Dataframe transformation to numpy ndarray takes ages to complete

Question 1

I would like to transform my dataframe into an array of fixed-sized chunks from each unique segment. Specifically, I would like to transform the df to a list of m arrays each sized (1,100,4). So at last, I would have an (m,1,100,4) array.

Since I require that the chunks be of fixed-size (1,100,4), and on splitting it is unlikely that each segment produce perfectly this size, the last rows of a segment are usually less, so should be zero-padded.

For this, I start be creating an array of this size, and populate it with all zeros. Then gradually fill in these values with df rows. This way, what's left at end of a particular segment is therefore zero-padded.
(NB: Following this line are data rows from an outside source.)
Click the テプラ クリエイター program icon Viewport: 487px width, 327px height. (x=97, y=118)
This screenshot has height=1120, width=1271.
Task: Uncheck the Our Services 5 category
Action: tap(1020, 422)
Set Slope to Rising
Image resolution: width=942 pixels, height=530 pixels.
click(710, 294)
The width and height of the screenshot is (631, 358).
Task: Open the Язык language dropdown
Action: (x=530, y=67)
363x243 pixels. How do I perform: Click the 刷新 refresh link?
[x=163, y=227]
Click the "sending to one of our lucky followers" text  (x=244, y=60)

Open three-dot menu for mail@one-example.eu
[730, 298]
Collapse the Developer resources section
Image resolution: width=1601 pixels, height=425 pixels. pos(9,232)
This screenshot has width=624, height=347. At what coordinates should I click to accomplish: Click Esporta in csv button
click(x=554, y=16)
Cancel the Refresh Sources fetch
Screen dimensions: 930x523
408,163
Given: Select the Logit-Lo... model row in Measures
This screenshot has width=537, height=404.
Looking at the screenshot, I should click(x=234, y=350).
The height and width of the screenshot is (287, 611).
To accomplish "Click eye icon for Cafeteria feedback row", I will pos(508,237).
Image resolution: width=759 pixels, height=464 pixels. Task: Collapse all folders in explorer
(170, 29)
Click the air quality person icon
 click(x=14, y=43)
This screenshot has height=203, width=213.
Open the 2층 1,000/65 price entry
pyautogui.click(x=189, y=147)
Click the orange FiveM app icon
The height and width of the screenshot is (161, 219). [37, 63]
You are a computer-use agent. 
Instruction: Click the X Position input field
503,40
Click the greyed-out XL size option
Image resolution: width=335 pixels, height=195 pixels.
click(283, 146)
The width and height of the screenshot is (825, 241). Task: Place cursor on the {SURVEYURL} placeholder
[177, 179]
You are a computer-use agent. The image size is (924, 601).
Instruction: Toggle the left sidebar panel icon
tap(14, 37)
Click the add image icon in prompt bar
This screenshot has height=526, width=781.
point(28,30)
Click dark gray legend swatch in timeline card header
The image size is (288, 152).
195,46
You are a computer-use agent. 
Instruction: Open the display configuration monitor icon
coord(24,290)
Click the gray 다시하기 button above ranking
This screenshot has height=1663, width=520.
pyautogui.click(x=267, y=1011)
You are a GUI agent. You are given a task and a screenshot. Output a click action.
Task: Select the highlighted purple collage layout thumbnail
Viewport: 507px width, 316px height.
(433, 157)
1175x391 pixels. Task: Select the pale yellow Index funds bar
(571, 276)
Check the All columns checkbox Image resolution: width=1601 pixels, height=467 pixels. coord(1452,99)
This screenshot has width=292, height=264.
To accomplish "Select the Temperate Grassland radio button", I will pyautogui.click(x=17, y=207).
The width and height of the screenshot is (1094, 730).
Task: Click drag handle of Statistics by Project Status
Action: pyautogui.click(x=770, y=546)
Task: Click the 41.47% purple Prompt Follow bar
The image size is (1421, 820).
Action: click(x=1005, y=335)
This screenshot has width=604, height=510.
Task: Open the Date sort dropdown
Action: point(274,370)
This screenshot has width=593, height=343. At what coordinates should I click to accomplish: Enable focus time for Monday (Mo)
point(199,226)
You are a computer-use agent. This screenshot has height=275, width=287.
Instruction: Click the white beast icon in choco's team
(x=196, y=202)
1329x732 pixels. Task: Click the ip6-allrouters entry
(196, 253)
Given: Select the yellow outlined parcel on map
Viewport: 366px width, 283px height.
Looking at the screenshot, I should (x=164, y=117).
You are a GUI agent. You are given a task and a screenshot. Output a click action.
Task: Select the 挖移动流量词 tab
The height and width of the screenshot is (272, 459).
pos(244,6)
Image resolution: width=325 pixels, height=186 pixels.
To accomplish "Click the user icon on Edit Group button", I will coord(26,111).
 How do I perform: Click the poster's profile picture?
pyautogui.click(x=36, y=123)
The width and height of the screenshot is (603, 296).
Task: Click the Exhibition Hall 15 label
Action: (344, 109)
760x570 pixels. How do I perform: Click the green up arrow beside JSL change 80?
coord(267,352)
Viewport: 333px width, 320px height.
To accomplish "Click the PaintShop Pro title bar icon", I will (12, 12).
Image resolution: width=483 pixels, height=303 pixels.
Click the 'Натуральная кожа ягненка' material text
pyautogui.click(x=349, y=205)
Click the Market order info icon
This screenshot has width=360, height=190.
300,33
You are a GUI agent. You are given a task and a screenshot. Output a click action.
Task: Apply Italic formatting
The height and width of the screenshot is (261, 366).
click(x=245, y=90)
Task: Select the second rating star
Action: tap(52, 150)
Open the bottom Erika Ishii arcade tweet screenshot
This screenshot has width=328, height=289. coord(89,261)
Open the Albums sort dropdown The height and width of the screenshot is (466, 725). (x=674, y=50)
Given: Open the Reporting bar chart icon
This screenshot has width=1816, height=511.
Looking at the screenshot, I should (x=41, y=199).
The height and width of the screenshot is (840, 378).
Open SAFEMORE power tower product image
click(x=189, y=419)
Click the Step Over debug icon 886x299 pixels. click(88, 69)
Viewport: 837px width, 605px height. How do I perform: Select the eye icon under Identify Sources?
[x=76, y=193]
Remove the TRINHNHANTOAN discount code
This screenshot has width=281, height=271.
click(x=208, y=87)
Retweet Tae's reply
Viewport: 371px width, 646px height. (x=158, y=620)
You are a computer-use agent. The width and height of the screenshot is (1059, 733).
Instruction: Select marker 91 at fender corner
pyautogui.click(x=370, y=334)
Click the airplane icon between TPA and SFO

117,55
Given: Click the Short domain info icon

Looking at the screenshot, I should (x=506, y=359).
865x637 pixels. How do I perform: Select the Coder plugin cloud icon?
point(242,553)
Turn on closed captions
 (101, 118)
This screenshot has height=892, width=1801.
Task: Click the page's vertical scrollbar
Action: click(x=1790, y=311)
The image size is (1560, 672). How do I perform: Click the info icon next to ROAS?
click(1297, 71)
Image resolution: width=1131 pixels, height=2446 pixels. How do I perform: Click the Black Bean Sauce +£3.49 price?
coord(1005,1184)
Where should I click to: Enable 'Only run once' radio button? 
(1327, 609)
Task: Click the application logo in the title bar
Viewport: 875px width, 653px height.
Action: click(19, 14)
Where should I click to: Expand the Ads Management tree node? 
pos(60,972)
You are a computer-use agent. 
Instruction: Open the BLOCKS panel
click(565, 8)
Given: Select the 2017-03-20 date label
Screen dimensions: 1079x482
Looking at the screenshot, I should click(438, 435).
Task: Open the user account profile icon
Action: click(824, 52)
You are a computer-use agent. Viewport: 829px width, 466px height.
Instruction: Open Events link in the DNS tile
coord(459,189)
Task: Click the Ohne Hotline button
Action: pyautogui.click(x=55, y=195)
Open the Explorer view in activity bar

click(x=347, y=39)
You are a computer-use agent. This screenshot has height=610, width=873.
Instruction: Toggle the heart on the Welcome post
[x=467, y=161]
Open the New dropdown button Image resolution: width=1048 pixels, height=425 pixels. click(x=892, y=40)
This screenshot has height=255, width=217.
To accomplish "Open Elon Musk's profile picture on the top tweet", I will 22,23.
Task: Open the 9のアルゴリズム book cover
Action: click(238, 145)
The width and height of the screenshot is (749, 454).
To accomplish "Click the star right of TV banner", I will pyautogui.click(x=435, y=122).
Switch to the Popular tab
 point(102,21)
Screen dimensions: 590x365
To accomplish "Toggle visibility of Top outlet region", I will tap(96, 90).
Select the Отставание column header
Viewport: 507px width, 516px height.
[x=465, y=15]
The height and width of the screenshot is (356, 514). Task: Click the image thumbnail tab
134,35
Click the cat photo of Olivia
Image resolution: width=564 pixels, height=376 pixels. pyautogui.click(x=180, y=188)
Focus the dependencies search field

To do this, I use the function:

def transform(dataframe, chunk_size):
 
 grouped = dataframe.groupby('id')
 # initialize accumulators
 X, y = np.zeros([0, 1, chunk_size, 4]), np.zeros([0,])
 # loop over each group (df[df.id==1] and df[df.id==2])
 for _, group in grouped:
 inputs = group.loc[:, 'A':'D'].values
 label = group.loc[:, 'class'].values[0]
 # calculate number of splits
 N = (len(inputs)-1) // chunk_size
 if N > 0:
 inputs = np.array_split(
 inputs, [chunk_size + (chunk_size*i) for i in range(N)])
 else:
 inputs = [inputs]
 # loop over splits
 for inpt in inputs:
 inpt = np.pad(
 inpt, [(0, chunk_size-len(inpt)),(0, 0)], 
 mode='constant')
 # add each inputs split to accumulators
 X = np.concatenate([X, inpt[np.newaxis, np.newaxis]], axis=0)
 y = np.concatenate([y, label[np.newaxis]], axis=0) 
 return X, y

This function does produce the intended ndarray. However, it is extremely slow. My df has over 21M rows, so the function takes more than 5hours to complete, this is crazy!

I am looking for a way to refactor this function for optimization.

Steps to reproduce the issue:

Generate a random large df:

import pandas as pd
import numpy as np
import time
df = pd.DataFrame(np.random.randn(3_000_000,4), columns=list('ABCD'))
df['class'] = np.random.randint(0, 5, df.shape[0])
df.shape
(3000000, 5)
df['id'] = df.index // 650 +1
df.head()
 A B C D class id
0 -0.696659 -0.724940 0.494385 1.469749 2 1
1 -0.440400 0.744680 -0.684663 -1.962713 4 1
2 -1.207888 -1.003556 -0.926677 -1.455632 3 1
3 1.575943 -0.453352 -0.106494 0.351674 3 1
4 0.888164 0.675754 0.254067 -0.454150 3 1

Transform df to the required ndarray per unique segment.

start = time.time()
X,y = transform(df, 100)
end = time.time()
print(f"Execution time: {(end - start) / 60}")
Execution time: 6.169370893637339

For a 5M rows df this function takes more than 6mins to complete. In my case (>21M rows), it takes hours!!!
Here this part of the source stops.